Всякая попытка следовать за ходом мысли лекции натолкнется поэтому на препятствия. Это хорошо. Вопрошание станет тем самым подлиннее. Всякий вопрос по делу — уже мостик к ответу. Ответ по существу — всегда просто последний шаг спрашивания. А он остается неисполнимым без длинного ряда первых и последующих шагов. Ответ по существу черпает свою подъемную силу из настойчивости спрашива­ния. Ответ по существу, есть лишь начало ответственности. В ней просы­пается более изначальное спрашивание. Поэтому подлинный вопрос найденным ответом и не снимается.

Препятствия, мешающие думать вместе с лекцией, двоякого рода. Одни происходят от загадок, таящихся в области, которая здесь проду­мывается. Другие возникают от неспособности, часто также и от нежела­ния думать. В области думающего вопрошания могут иногда помочь уже и мимолетные соображения, тем более — старательно взвешенные. И грубые заблуждения в чем-то плодотворны, даже если они выкрикива­ются в ослепленной полемике. Последующее продумывание должно только вновь вобрать все в отрешенность терпеливого осмысления.

Главные сомнения и ложные мнения вокруг этой лекции можно свести к трем тезисам. Люди говорят:

1) Лекция делает «Ничто» единственным предметом метафизики. Поскольку же ничто есть нечто совершенно ничтожное, то данное мыш­ление ведет к мнению, что все — ничто, так что не имеет смысла ни жить, ни умирать. Такая «философия Ничто» есть законченный «нигилизм».

2) Лекция поднимает отдельное да к тому же еще подавленное настроение, ужас, до единственного основного настроения. Поскольку же ужас есть душевное состояние «пугливого» и труса, то данное мышле­ние отрицает приподнятую установку смелости.

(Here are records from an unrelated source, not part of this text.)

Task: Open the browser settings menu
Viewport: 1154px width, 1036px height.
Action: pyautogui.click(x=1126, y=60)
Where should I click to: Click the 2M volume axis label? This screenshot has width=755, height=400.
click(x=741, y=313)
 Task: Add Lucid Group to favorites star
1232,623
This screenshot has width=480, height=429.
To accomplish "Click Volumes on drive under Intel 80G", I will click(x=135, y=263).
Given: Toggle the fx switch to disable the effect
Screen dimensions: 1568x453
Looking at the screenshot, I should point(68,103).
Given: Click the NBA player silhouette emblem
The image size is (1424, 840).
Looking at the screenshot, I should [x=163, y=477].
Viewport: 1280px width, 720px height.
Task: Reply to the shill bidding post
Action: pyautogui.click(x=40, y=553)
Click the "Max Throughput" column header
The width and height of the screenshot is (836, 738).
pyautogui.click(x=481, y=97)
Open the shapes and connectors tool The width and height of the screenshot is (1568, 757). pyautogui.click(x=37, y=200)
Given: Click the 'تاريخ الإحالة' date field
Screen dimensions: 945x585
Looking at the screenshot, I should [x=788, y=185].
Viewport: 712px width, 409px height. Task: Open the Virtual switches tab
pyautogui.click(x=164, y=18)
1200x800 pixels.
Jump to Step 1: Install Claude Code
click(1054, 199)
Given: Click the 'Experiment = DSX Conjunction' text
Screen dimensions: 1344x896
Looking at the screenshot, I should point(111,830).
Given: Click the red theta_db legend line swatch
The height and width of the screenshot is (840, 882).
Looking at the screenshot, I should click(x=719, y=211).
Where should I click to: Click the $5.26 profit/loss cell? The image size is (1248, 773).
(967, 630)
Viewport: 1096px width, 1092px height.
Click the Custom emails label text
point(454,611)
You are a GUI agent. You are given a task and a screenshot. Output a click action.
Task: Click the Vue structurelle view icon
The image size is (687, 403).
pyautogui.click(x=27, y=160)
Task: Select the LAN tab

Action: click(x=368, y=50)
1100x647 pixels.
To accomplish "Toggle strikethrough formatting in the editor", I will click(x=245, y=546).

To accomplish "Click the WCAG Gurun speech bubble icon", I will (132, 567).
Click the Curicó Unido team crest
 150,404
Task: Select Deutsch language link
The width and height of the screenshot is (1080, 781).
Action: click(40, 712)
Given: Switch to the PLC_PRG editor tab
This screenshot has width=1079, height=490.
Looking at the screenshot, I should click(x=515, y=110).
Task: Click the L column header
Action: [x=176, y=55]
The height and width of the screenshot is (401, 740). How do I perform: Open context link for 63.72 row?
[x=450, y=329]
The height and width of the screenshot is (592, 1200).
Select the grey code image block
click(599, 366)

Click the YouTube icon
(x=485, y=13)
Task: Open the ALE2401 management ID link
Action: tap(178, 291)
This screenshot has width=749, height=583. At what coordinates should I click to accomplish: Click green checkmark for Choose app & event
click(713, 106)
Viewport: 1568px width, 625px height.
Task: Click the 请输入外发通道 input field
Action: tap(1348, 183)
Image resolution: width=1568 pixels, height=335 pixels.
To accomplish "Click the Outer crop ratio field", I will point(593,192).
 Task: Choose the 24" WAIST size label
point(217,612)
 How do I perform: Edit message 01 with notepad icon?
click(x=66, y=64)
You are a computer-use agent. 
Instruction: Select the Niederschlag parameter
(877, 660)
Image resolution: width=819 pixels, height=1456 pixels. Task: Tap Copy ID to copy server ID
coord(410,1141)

Такая «философия ужа­са» подрывает волю к действию.

3) Лекция решительно выступает против «логики». Поскольку же рассудком хранимы мерила всякого исчисления и упорядочения, то данная мысль передоверяет суждение об истине случайному настроению. Такая «философия голого чувства» ставит под угрозу «точное» мышле­ние и надежность человеческого действия.

Правильное отношение к этим тезисам возникает из нового проду­мывания лекции. Тогда можно проверить, исчерпывается ли ничто, в котором коренится настроение ужаса, пустым отрицанием всего суще­го или, может быть, то, что никогда и нигде не является сущим, открывается как нечто отличающее себя от всего сущего, что мы называем бытием. Где бы и сколь бы широко любое исследование ни обследо­вало сущее, оно нигде не обнаруживает бытия. Оно сталкивается всегда только с сущим, потому что заранее уже твердо держится, в видах его объяснения, за сущее. Бытие, однако, вовсе не какая-то присущая сущему черта. Не так-то сразу бытие дает сущему предметно представить и уста­новить себя. Безусловно Другое всему сущему есть не-сущее. Но это Ничто пребывает как бытие. Мы слишком поспешно отказываемся думать, когда в дешевом объяснительстве выдаем Ничто за голую ничтожность и равняем его с безбытийным. Вместо такой скороспелости пустого остроумия и отказа от загадочной многозначности Ничто мы должны вооружить себя для единственной готовности — ощутить в Ни­что вместительный простор того, чем всему сущему дарится гарантия бытия. Это — само бытие. Без бытия, чья бездонная, но еще не развер­нувшаяся сущность повертывается к нам в настроении подлинного ужаса как Ничто, все сущее оставалось бы в безбытийности. Только ведь и эта последняя как оставленность бытием опять же не ничтожное ничто, — если, конечно, к истине бытия принадлежит, что бытие никогда не бытийствует без сущего и сущее никогда не существует без бытия.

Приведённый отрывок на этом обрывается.